Now, if I get this part, I'll be a naked guy dancing, and then doing a kind of bargain basement strip-tease, but I still don't think it'll have a great deal of sexiness in it by then.  And really, when I first decided to audition after all, I told myself it was only to provide myself with the ne-plus-ultra of public humiliations, something that would help perfect strangers understand how abased I have felt, from making such a political mess of my college professorship, that it was impossible for me to go back and teach any more.  And who is more threatening -- who gets the policeman's attention sooner -- than the naked guy in the train station, or on the street, or in the supermarket?  But now, the more involved I get in the initiatory process of singing, and seeing other people with whom I might work, it strikes me as an oddly brave kind of human venture, on which all of us will embark together.

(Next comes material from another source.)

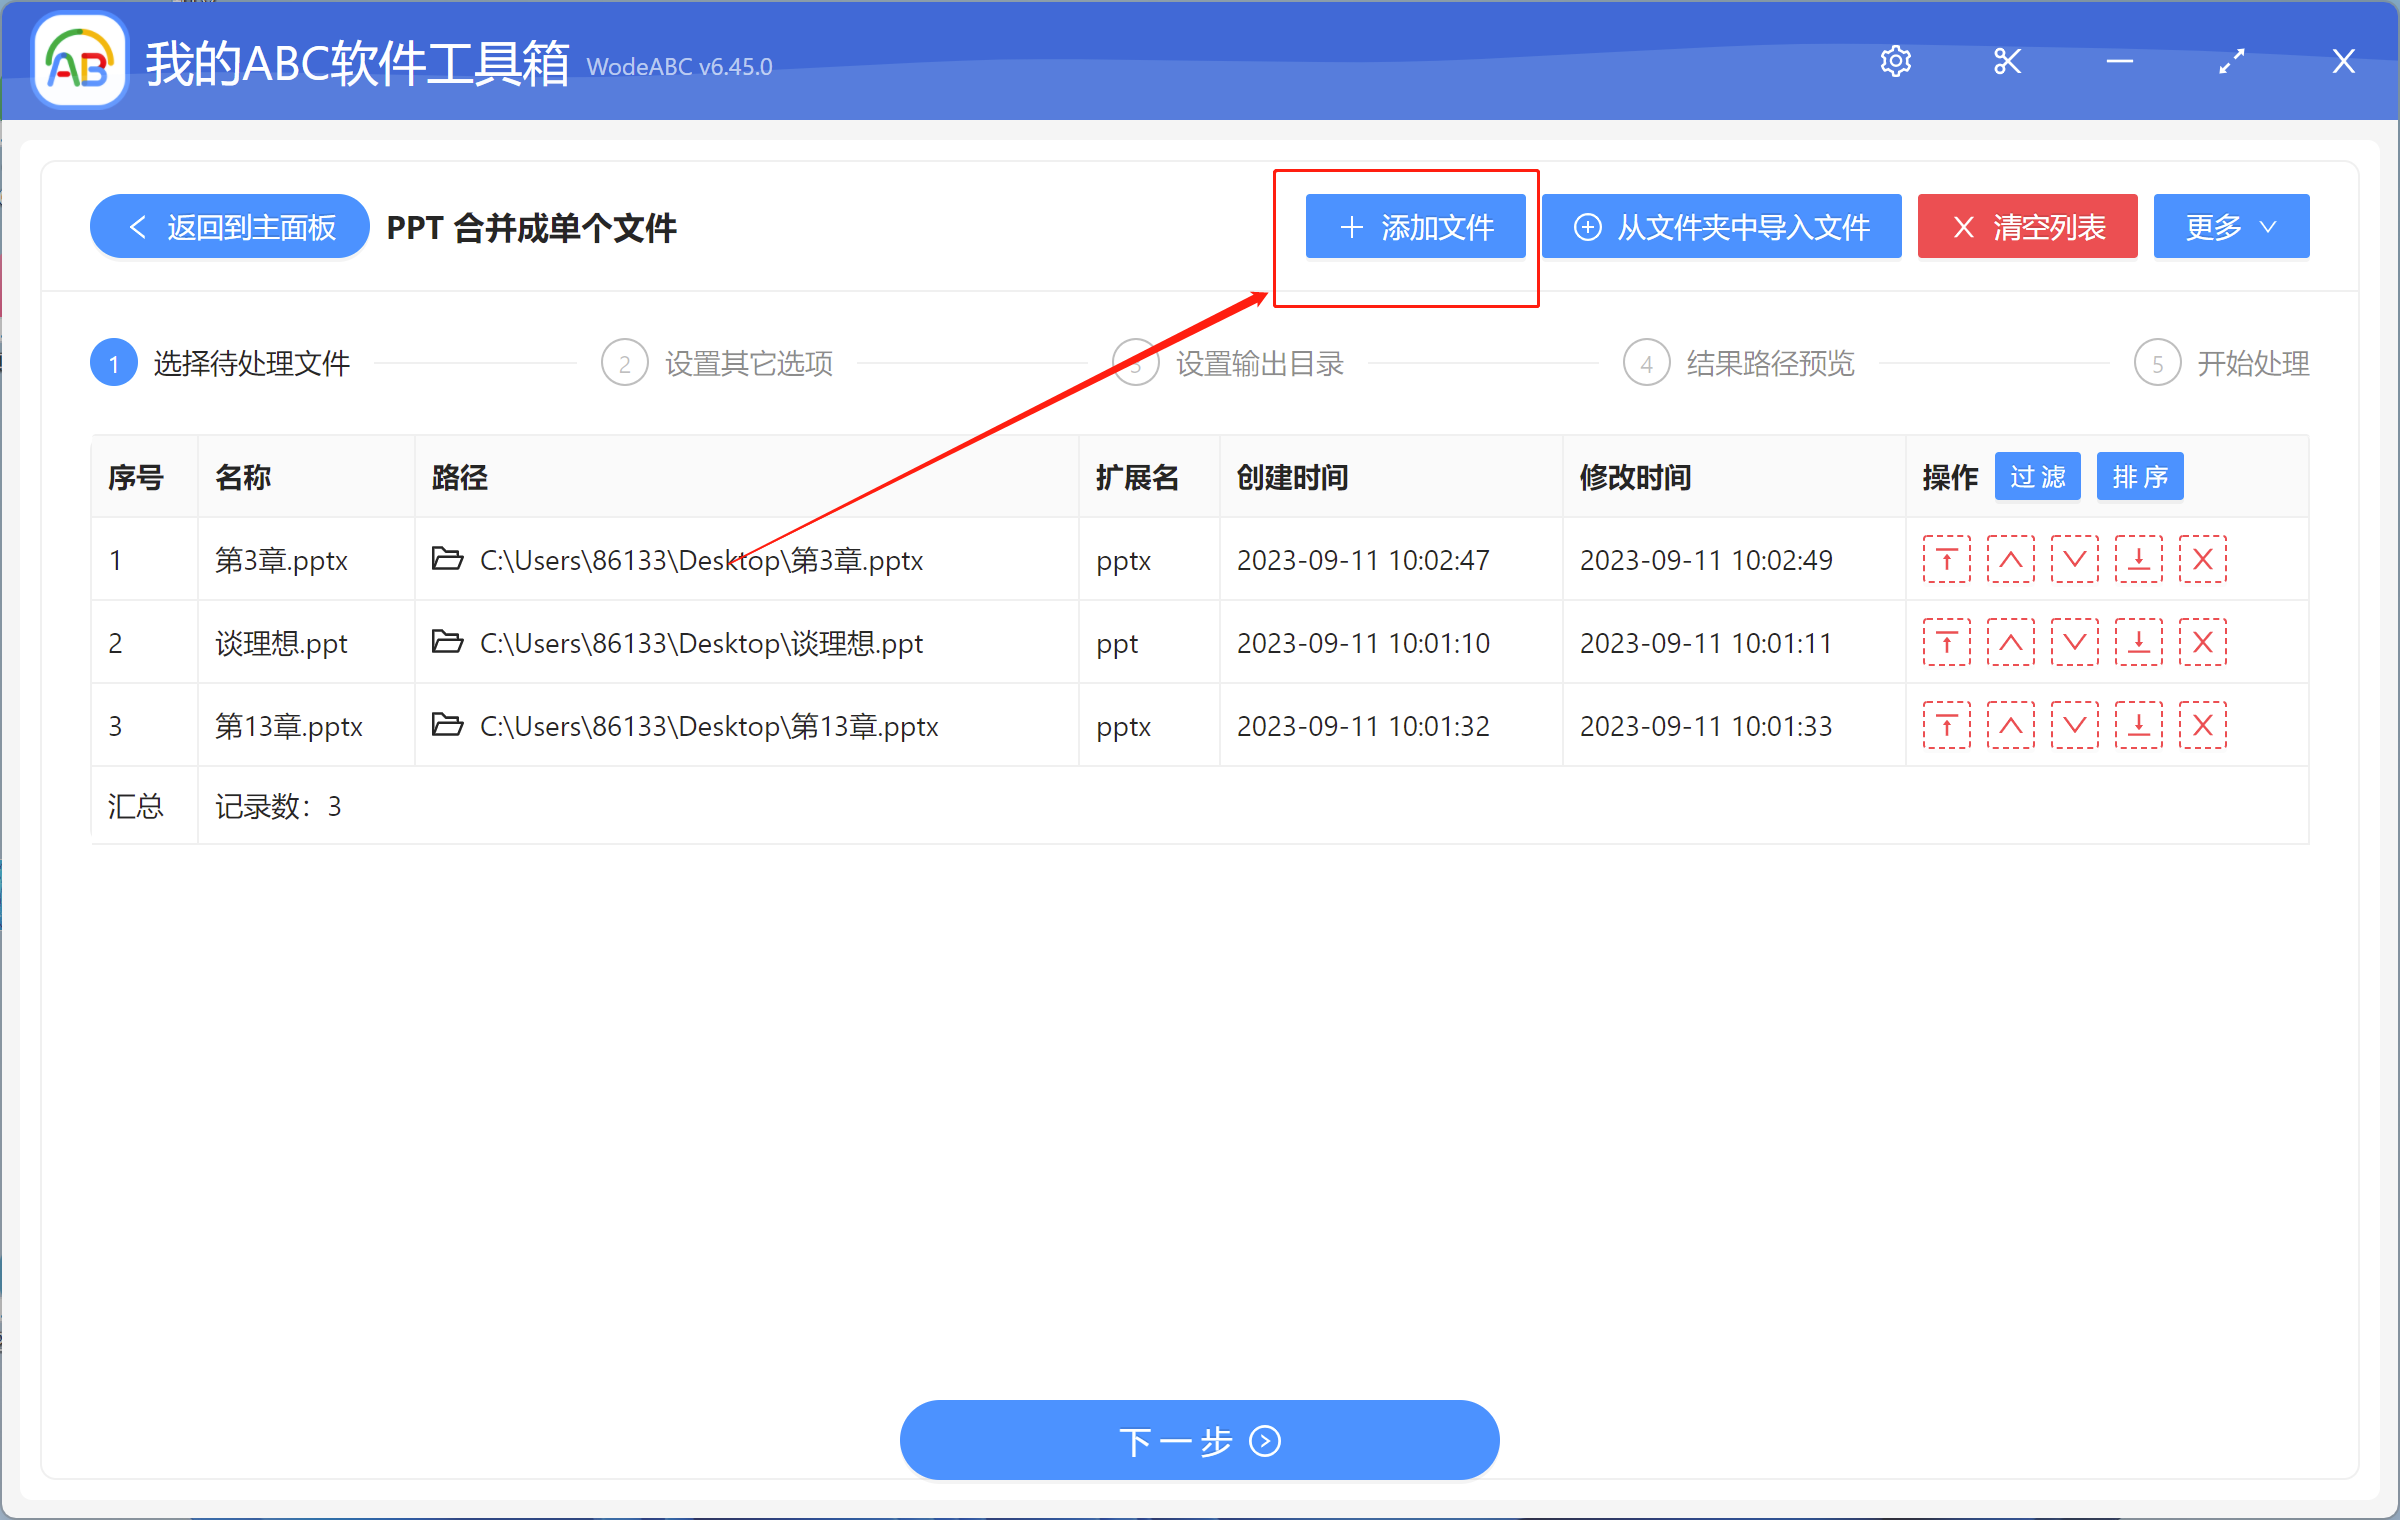Clear the file list with 清空列表
Image resolution: width=2400 pixels, height=1520 pixels.
(x=2026, y=226)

And if someone starts to smirk, when they recognize me in the produce section, pawing through the plum tomatoes, they'll really have no reason to laugh.  They'll have nothing on me at all.  Because, at least on a physical level, they will have seen everything I am, and will know that I haven't hidden anything.  And more importantly, in all likelihood, nothing remotely like this could be said about them.

Now I've got to get back to my gruelling exercise regimen.  I'll have abs if it kills me.